Does anyone else have stress related relapses? cause I feel another relapse coming on.
I know this is a werid thing to say but it does feel like that.
It all started Monday when I came home from seeing my MS and rang my hubby to put the kettle on and have a cuppa ready for when I get home only to find out that our youngest son wasnt even home from school. So I was worried out of my head (he is only 9) and found him still at school doing a after school football club wihich I knew nothing about cause he signed the letter himself giving permission for him to do it.
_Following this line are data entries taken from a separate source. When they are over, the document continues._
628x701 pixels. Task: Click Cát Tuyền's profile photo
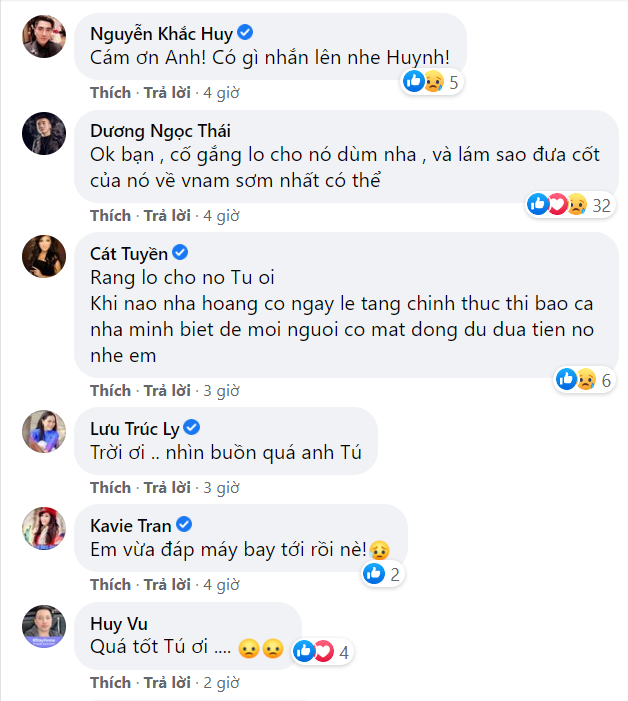pyautogui.click(x=44, y=258)
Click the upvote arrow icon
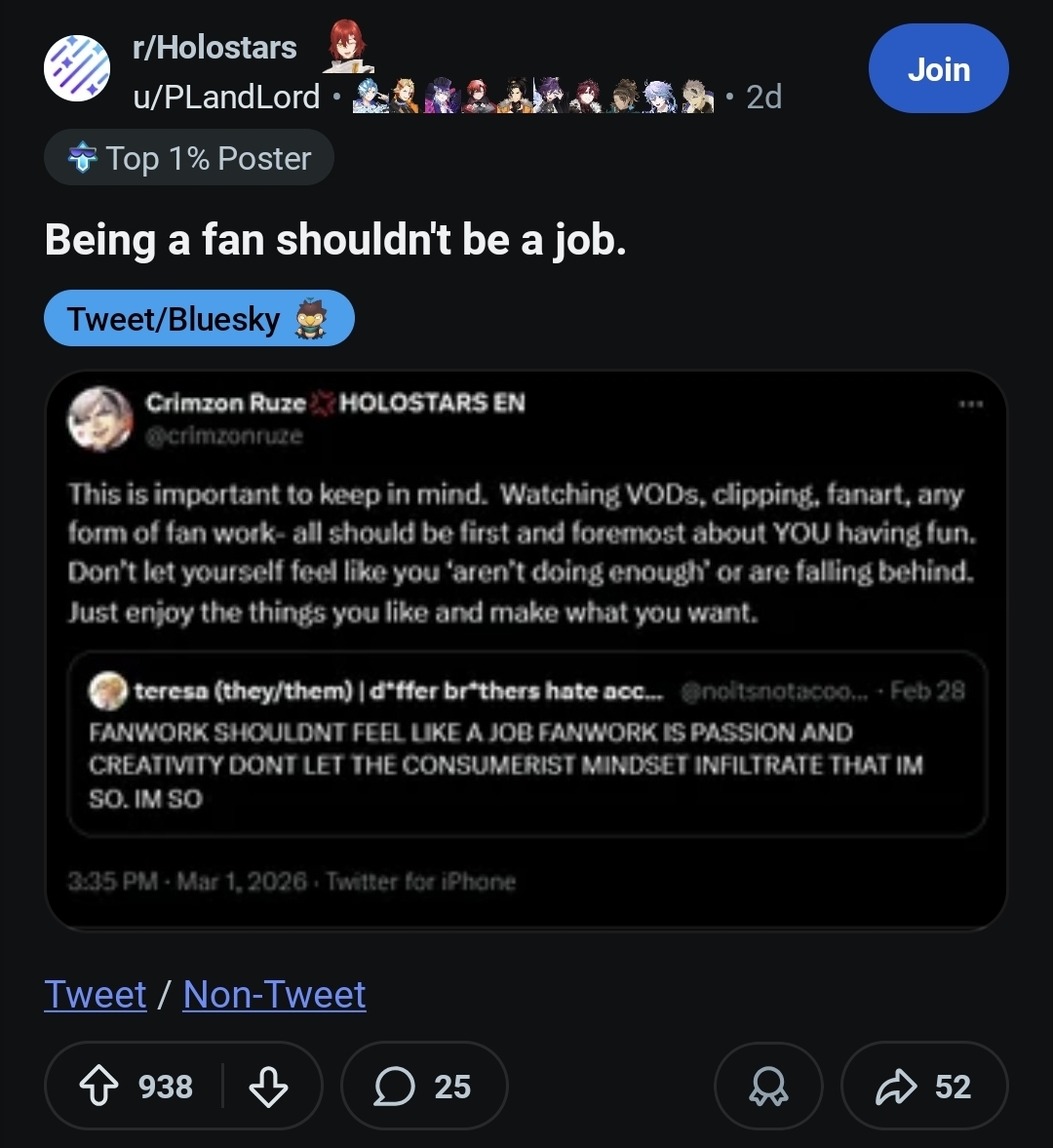 98,1086
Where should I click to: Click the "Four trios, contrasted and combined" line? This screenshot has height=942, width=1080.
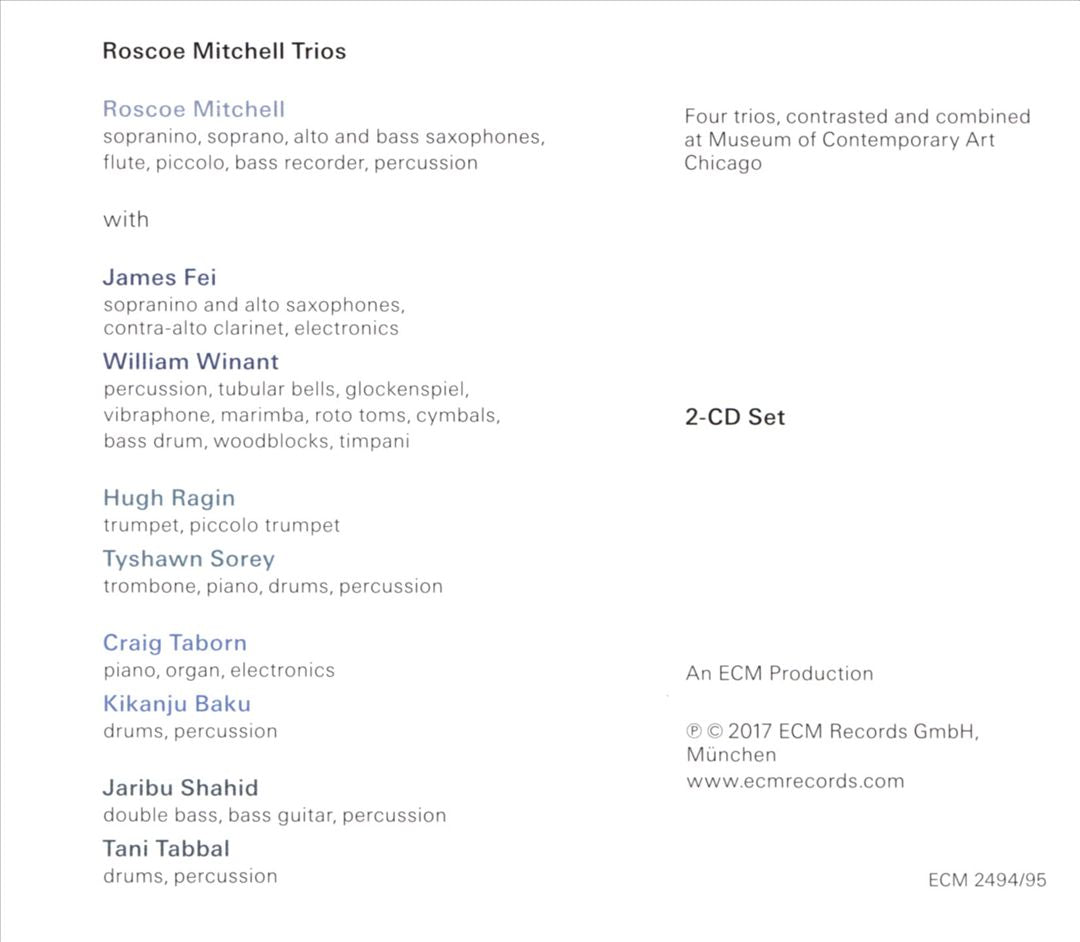tap(857, 116)
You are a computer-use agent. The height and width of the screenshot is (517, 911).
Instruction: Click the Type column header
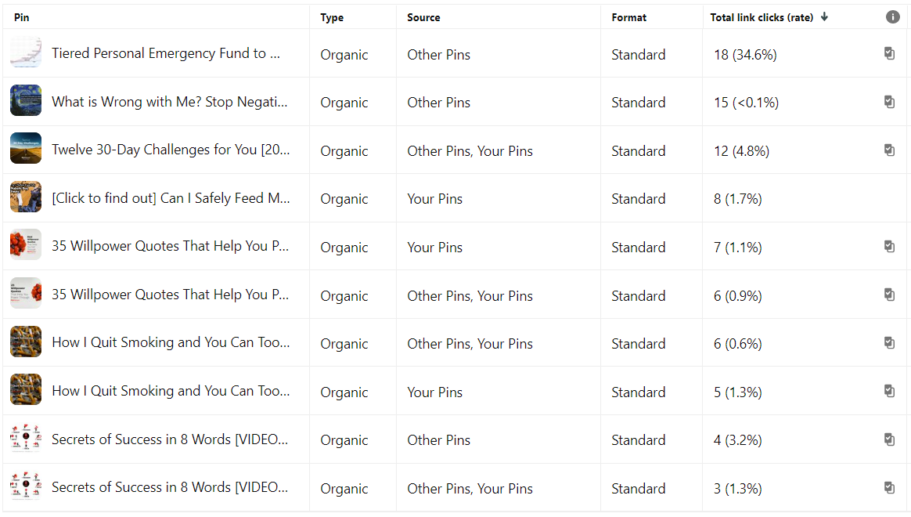point(332,17)
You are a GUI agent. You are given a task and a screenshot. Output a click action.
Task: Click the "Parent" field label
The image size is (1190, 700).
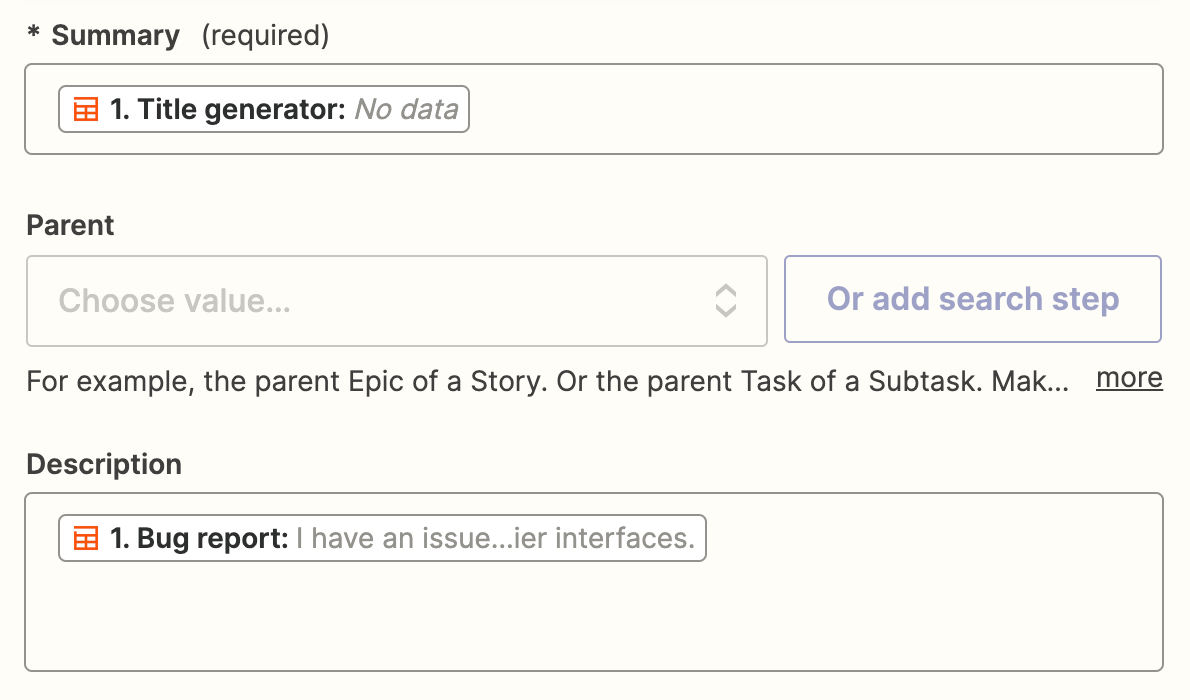point(70,226)
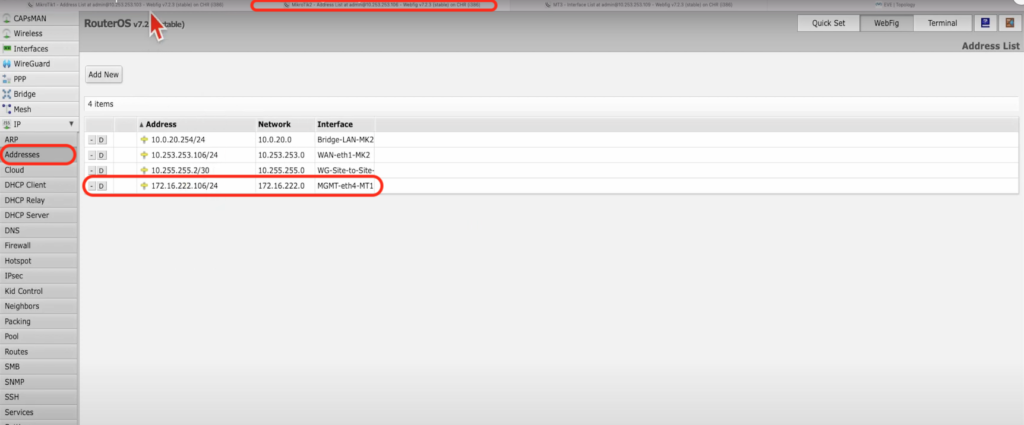The height and width of the screenshot is (425, 1024).
Task: Click the Add New button
Action: (103, 75)
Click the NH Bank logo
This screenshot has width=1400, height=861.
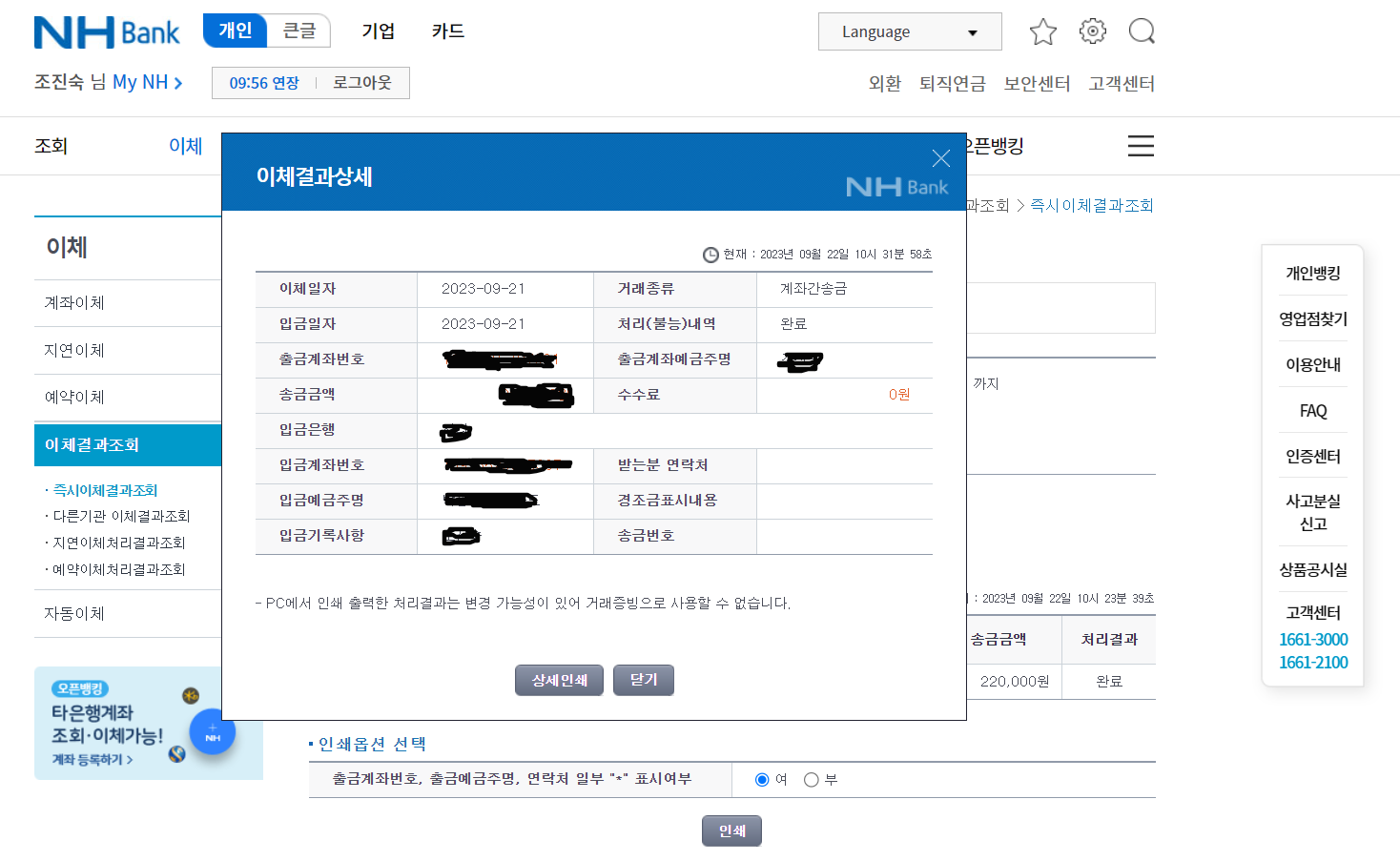coord(106,31)
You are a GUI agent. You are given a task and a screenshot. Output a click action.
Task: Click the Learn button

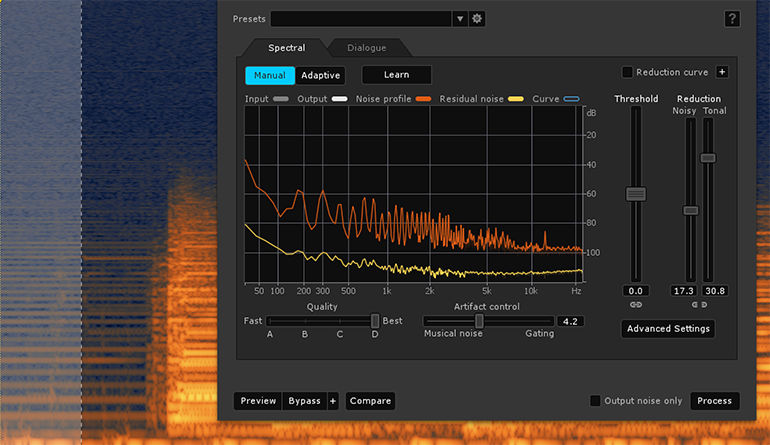[x=396, y=75]
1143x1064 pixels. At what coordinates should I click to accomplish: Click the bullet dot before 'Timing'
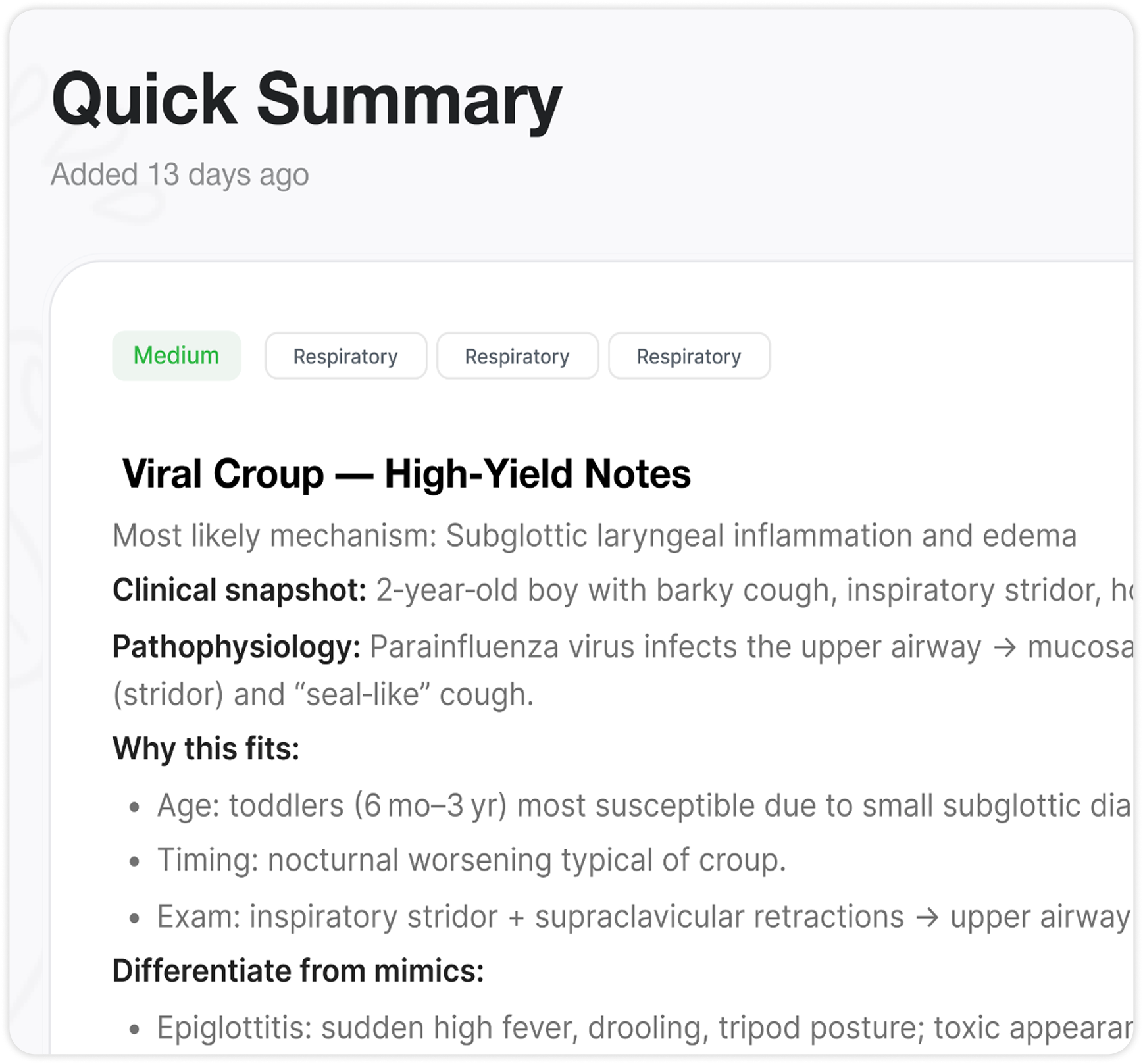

Then when I think nothing else can happen the mother in law starts. I put on a Blackberry mobile and a tablet thing like a I pad on my account I have with a shop and she rings today to tell me that she dont want the tablet now she wants the ipad 4. This has just made me so angry cause I was going to get myself a new phone for xmas but cant now because of this. So she wanted me to go into the shop today and change it and pay more money out that we havent got. But she wont take no for a answer she is just ringing and trying to play on the fact that she has helped us out the in past and we dont do nothing for her which is a lie. We also do stuff for her and never get anything back.
I just dont know what to do anymore. All I want to do is cry all the time cause I have had enough of all the rubbish that I get and the guilt trips if I say no. My hubby has tried taking to her and nothing has happened. This has been going on since me and my hubby have been together (thats 13 years now). I had to get some info from my ms nurse to make her believe me that I had MS.
My left arm has now gone numb and thats what happened when I had my last replase in October and it just gor worse from there. And if I do have another relapse it will be my third this year.
Sorry for the long post and moan but I just don't know what to do anymore. If any one has any ideas what I ccan do please help.